--- start ---

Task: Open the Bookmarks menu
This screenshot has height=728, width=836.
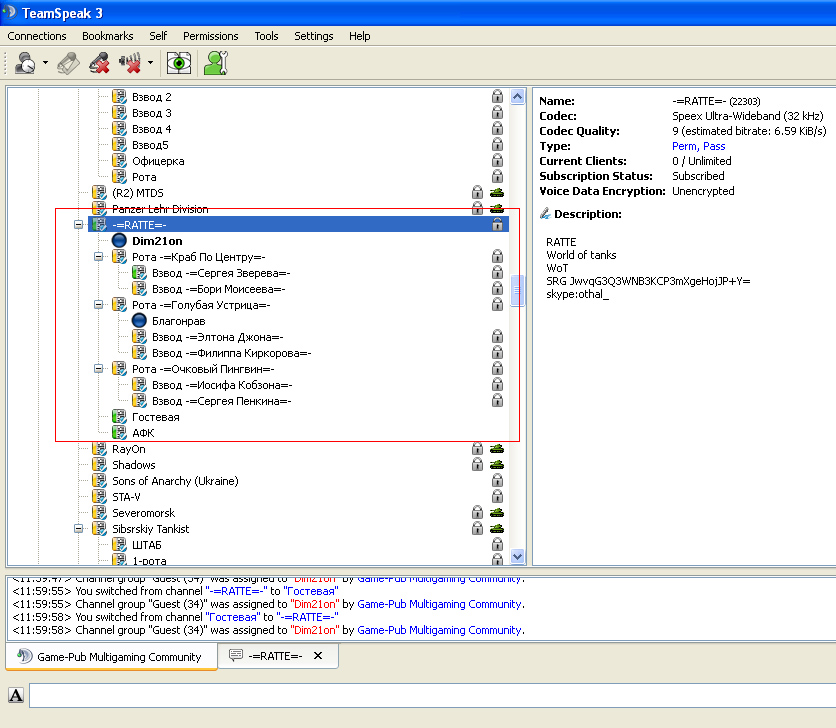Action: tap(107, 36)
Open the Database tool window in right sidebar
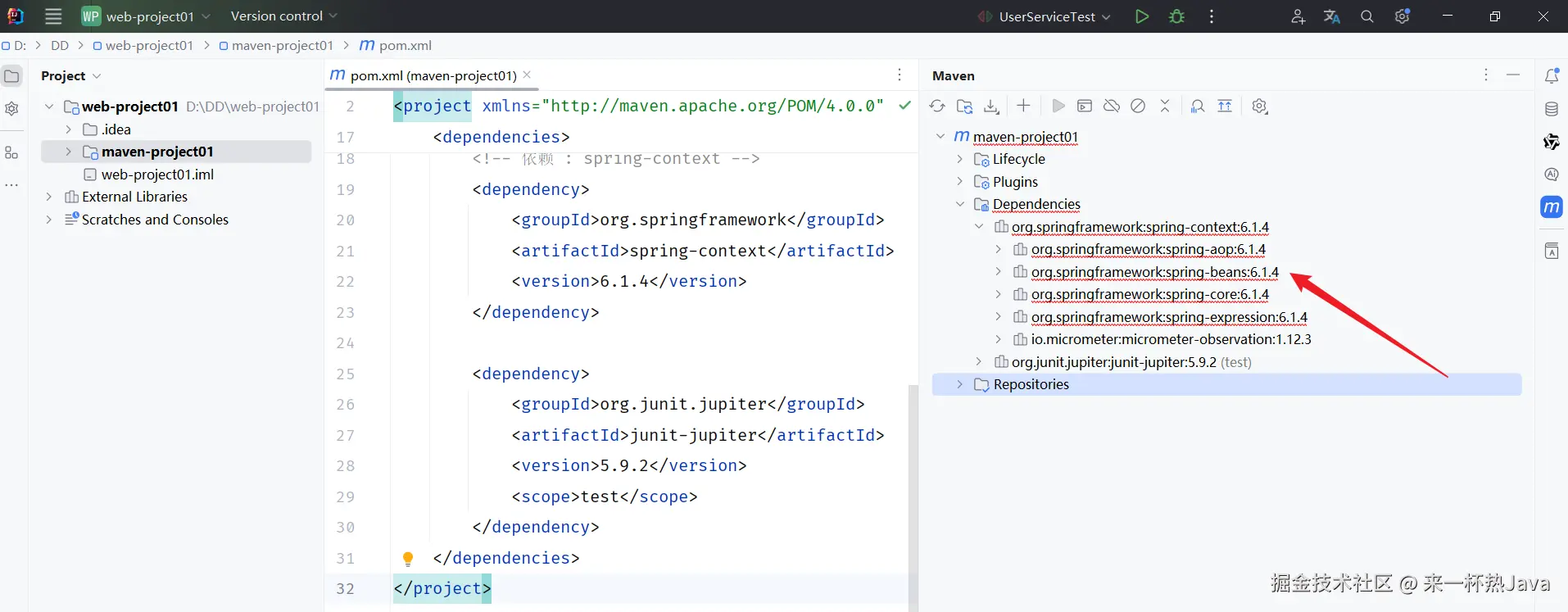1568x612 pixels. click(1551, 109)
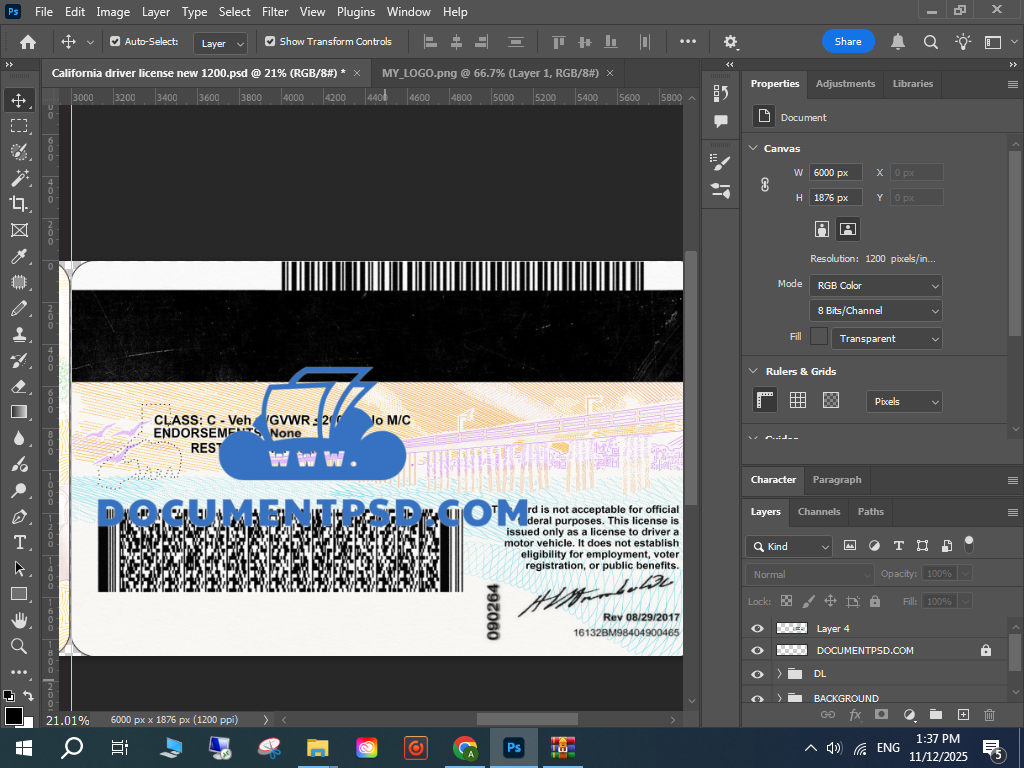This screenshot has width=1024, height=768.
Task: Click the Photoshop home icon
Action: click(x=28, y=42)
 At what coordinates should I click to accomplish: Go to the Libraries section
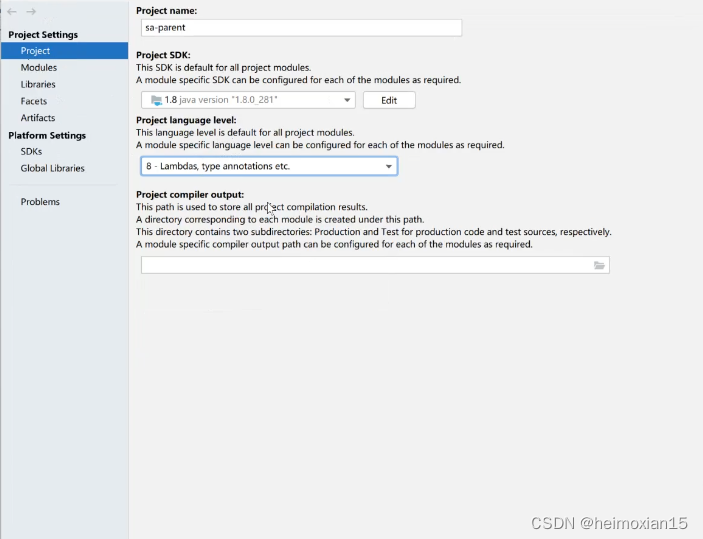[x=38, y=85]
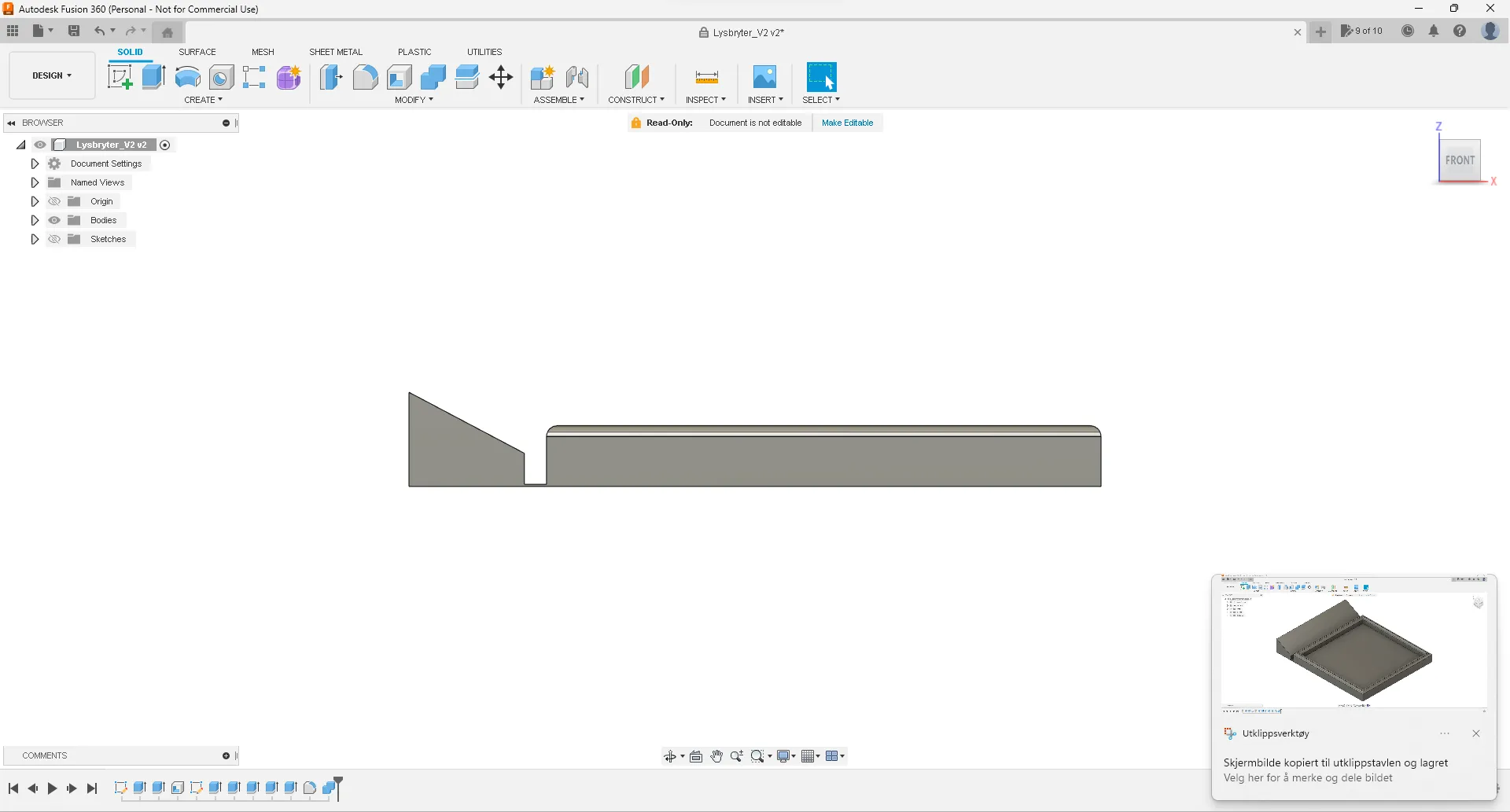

--- end ---

▶ [DIRECTION]
Rewrite the data above with "Open" swapped for "Show" wherever it appears and every other word unchanged. Leave the pictures out.

▶ [TASK OUTPUT]
Task: Show the Bookmarks menu
This screenshot has height=728, width=836.
Action: tap(107, 36)
Show the Database tool window in right sidebar
1568x612 pixels. click(1551, 109)
This screenshot has width=1024, height=768.
Task: Click the Photoshop home icon
Action: click(x=28, y=42)
 At what coordinates should I click to accomplish: Go to the Libraries section
[x=38, y=85]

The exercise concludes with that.